A while ago I speculated on why Americans and Europeans perceive temperature so differently. I pointed out that the United States is a much hotter country than many Europeans realize. A recent study has suggested that there is a strong link between heat and violence:
More specifically, for a degree Celsius of temperature increase (1.8 degrees Fahrenheit), Burke says there could be a 20 percent increase in civil conflict in Africa. The impact of warming varies by region, however; some places are more sensitive to small heat increases than others. In the United States, the estimate would be lower: For 1 degree Celsius of warming, he'd expect about a 1 percent increase in interpersonal conflicts, a category that includes crimes like assault and robbery but also road rage and fights at baseball games.

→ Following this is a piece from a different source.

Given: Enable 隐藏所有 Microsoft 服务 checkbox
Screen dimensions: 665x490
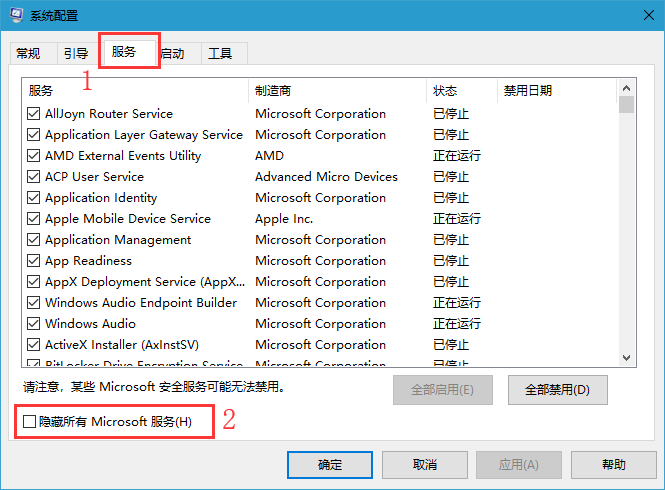Looking at the screenshot, I should coord(31,422).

...Richard Larrick, a professor at Duke's Fuqua School of Business, explained in an e-mail the psychological research linking heat with shows of aggression.
"Researchers in social psychology have studied the relationship between temperature and aggression for many decades," Larrick said. That includes studies looking at links between a day's temperature and people engaging in real world behaviors ranging from honking horns to committing violent crimes. "Research in the laboratory," Larrick continues, "allowed for tightly controlled tests to show that changes in temperature directly lead to more aggression." Such research has shown, he notes, that "heat changes the way people feel and think, increasing anger and making thoughts of aggression increase."
It is important to underscore that the temperature-violence relationship is not deterministic. In their meta-analysis, Burke and his colleagues liken the situation to "the rise in car accident rates during rainy days" -- the rain ups the risk of accidents overall, but each accident is still contingent on the individual situation and choices (and mistakes) of the drivers involved.
Similarly, warmer temperatures seem to shift the overall background risk for violent conflict -- but whether someone commits a violent act remains dependent upon the specific circumstances and the individual.